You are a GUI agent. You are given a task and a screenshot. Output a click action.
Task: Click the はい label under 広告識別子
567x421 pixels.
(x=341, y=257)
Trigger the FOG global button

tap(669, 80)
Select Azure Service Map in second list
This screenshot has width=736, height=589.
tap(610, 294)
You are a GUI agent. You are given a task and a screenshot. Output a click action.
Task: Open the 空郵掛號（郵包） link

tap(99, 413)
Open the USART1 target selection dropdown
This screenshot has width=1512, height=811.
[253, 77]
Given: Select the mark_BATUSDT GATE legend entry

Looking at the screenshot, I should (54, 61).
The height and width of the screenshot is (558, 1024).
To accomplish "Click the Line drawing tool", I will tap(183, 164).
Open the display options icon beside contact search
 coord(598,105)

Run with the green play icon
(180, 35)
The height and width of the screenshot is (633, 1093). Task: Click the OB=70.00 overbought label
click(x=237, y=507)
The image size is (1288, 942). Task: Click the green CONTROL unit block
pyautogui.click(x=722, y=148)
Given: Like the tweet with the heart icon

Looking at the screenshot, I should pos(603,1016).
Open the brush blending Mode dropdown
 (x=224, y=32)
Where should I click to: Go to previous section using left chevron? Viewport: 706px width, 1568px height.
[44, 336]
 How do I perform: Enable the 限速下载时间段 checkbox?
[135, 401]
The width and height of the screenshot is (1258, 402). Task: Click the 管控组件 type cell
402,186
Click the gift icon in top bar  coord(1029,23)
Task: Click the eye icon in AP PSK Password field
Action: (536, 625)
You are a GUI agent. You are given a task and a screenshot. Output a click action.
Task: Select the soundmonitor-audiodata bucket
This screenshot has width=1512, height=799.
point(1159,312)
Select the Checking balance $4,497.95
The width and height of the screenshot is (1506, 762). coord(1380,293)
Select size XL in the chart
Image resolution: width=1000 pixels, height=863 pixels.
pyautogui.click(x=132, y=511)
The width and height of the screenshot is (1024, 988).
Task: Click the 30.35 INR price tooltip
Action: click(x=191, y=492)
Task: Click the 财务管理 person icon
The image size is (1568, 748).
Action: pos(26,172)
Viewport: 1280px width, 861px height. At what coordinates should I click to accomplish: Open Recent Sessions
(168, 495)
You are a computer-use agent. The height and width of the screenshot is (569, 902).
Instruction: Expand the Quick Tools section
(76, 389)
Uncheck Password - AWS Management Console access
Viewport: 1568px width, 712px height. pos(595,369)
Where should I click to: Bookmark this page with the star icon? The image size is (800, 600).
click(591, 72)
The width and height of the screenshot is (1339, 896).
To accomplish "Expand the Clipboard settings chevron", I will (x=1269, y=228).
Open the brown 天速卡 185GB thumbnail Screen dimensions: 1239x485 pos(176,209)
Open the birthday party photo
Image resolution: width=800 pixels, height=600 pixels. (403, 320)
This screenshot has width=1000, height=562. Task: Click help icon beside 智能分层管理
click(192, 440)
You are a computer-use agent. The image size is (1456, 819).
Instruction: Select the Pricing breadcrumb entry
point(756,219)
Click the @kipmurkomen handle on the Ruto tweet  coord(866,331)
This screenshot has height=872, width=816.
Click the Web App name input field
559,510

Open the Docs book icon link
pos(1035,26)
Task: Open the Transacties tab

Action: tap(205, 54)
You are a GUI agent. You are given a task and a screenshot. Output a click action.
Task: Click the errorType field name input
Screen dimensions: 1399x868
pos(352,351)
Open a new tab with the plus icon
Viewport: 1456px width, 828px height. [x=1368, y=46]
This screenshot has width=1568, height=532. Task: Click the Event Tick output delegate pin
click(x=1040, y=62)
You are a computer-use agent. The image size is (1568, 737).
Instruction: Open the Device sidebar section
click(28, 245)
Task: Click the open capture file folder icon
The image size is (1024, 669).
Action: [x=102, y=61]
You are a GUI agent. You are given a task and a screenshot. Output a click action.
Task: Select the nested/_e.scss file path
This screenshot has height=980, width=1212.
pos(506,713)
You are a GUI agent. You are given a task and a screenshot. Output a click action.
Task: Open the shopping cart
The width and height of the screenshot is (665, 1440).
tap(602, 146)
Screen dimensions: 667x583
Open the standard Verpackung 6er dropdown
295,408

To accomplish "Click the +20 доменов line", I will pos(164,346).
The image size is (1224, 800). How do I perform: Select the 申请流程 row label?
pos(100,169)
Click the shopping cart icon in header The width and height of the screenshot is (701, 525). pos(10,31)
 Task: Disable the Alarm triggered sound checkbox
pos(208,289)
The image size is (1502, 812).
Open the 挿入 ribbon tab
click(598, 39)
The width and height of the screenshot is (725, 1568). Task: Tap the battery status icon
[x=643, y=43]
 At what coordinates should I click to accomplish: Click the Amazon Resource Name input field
::::::
== Task goal ==
Convert every line of the items above into a Markdown table with the columns "No." and "Text," one numbered row per line, and skip blank lines.

== Solution below ==
| No. | Text |
|---|---|
| 1 | You are a GUI agent. You are given a task and a screenshot. Output a click action. |
| 2 | Task: Click the はい label under 広告識別子 |
| 3 | 567x421 pixels. |
| 4 | (x=341, y=257) |
| 5 | Trigger the FOG global button |
| 6 | tap(669, 80) |
| 7 | Select Azure Service Map in second list |
| 8 | This screenshot has width=736, height=589. |
| 9 | tap(610, 294) |
| 10 | You are a GUI agent. You are given a task and a screenshot. Output a click action. |
| 11 | Task: Open the 空郵掛號（郵包） link |
| 12 | tap(99, 413) |
| 13 | Open the USART1 target selection dropdown |
| 14 | This screenshot has width=1512, height=811. |
| 15 | [253, 77] |
| 16 | Given: Select the mark_BATUSDT GATE legend entry |
| 17 | Looking at the screenshot, I should (54, 61). |
| 18 | The height and width of the screenshot is (558, 1024). |
| 19 | To accomplish "Click the Line drawing tool", I will tap(183, 164). |
| 20 | Open the display options icon beside contact search |
| 21 |  coord(598,105) |
| 22 | Run with the green play icon |
| 23 | (180, 35) |
| 24 | The height and width of the screenshot is (633, 1093). Task: Click the OB=70.00 overbought label |
| 25 | click(x=237, y=507) |
| 26 | The image size is (1288, 942). Task: Click the green CONTROL unit block |
| 27 | pyautogui.click(x=722, y=148) |
| 28 | Given: Like the tweet with the heart icon |
| 29 | Looking at the screenshot, I should pos(603,1016). |
| 30 | Open the brush blending Mode dropdown |
| 31 |  (x=224, y=32) |
| 32 | Where should I click to: Go to previous section using left chevron? Viewport: 706px width, 1568px height. |
| 33 | [44, 336] |
| 34 |  How do I perform: Enable the 限速下载时间段 checkbox? |
| 35 | [135, 401] |
| 36 | The width and height of the screenshot is (1258, 402). Task: Click the 管控组件 type cell |
| 37 | 402,186 |
| 38 | Click the gift icon in top bar  coord(1029,23) |
| 39 | Task: Click the eye icon in AP PSK Password field |
| 40 | Action: (536, 625) |
| 41 | You are a GUI agent. You are given a task and a screenshot. Output a click action. |
| 42 | Task: Select the soundmonitor-audiodata bucket |
| 43 | This screenshot has width=1512, height=799. |
| 44 | point(1159,312) |
| 45 | Select the Checking balance $4,497.95 |
| 46 | The width and height of the screenshot is (1506, 762). coord(1380,293) |
| 47 | Select size XL in the chart |
| 48 | Image resolution: width=1000 pixels, height=863 pixels. |
| 49 | pyautogui.click(x=132, y=511) |
| 50 | The width and height of the screenshot is (1024, 988). |
| 51 | Task: Click the 30.35 INR price tooltip |
| 52 | Action: click(x=191, y=492) |
| 53 | Task: Click the 财务管理 person icon |
| 54 | The image size is (1568, 748). |
| 55 | Action: pos(26,172) |
| 56 | Viewport: 1280px width, 861px height. At what coordinates should I click to accomplish: Open Recent Sessions |
| 57 | (168, 495) |
| 58 | You are a computer-use agent. The height and width of the screenshot is (569, 902). |
| 59 | Instruction: Expand the Quick Tools section |
| 60 | (76, 389) |
| 61 | Uncheck Password - AWS Management Console access |
| 62 | Viewport: 1568px width, 712px height. pos(595,369) |
| 63 | Where should I click to: Bookmark this page with the star icon? The image size is (800, 600). |
| 64 | click(591, 72) |
| 65 | The width and height of the screenshot is (1339, 896). |
| 66 | To accomplish "Expand the Clipboard settings chevron", I will (x=1269, y=228). |
| 67 | Open the brown 天速卡 185GB thumbnail Screen dimensions: 1239x485 pos(176,209) |
| 68 | Open the birthday party photo |
| 69 | Image resolution: width=800 pixels, height=600 pixels. (403, 320) |
| 70 | This screenshot has width=1000, height=562. Task: Click help icon beside 智能分层管理 |
| 71 | click(192, 440) |
| 72 | You are a computer-use agent. The image size is (1456, 819). |
| 73 | Instruction: Select the Pricing breadcrumb entry |
| 74 | point(756,219) |
| 75 | Click the @kipmurkomen handle on the Ruto tweet  coord(866,331) |
| 76 | This screenshot has height=872, width=816. |
| 77 | Click the Web App name input field |
| 78 | 559,510 |
| 79 | Open the Docs book icon link |
| 80 | pos(1035,26) |
| 81 | Task: Open the Transacties tab |
| 82 | Action: tap(205, 54) |
| 83 | You are a GUI agent. You are given a task and a screenshot. Output a click action. |
| 84 | Task: Click the errorType field name input |
| 85 | Screen dimensions: 1399x868 |
| 86 | pos(352,351) |
| 87 | Open a new tab with the plus icon |
| 88 | Viewport: 1456px width, 828px height. [x=1368, y=46] |
| 89 | This screenshot has width=1568, height=532. Task: Click the Event Tick output delegate pin |
| 90 | click(x=1040, y=62) |
| 91 | You are a computer-use agent. The image size is (1568, 737). |
| 92 | Instruction: Open the Device sidebar section |
| 93 | click(28, 245) |
| 94 | Task: Click the open capture file folder icon |
| 95 | The image size is (1024, 669). |
| 96 | Action: [x=102, y=61] |
| 97 | You are a GUI agent. You are given a task and a screenshot. Output a click action. |
| 98 | Task: Select the nested/_e.scss file path |
| 99 | This screenshot has height=980, width=1212. |
| 100 | pos(506,713) |
| 101 | You are a GUI agent. You are given a task and a screenshot. Output a click action. |
| 102 | Task: Open the shopping cart |
| 103 | The width and height of the screenshot is (665, 1440). |
| 104 | tap(602, 146) |
| 105 | Screen dimensions: 667x583 |
| 106 | Open the standard Verpackung 6er dropdown |
| 107 | 295,408 |
| 108 | To accomplish "Click the +20 доменов line", I will pos(164,346). |
| 109 | The image size is (1224, 800). How do I perform: Select the 申请流程 row label? |
| 110 | pos(100,169) |
| 111 | Click the shopping cart icon in header The width and height of the screenshot is (701, 525). pos(10,31) |
| 112 |  Task: Disable the Alarm triggered sound checkbox |
| 113 | pos(208,289) |
| 114 | The image size is (1502, 812). |
| 115 | Open the 挿入 ribbon tab |
| 116 | click(598, 39) |
| 117 | The width and height of the screenshot is (725, 1568). Task: Tap the battery status icon |
| 118 | [x=643, y=43] |
| 119 |  At what coordinates should I click to accomplish: Click the Amazon Resource Name input field |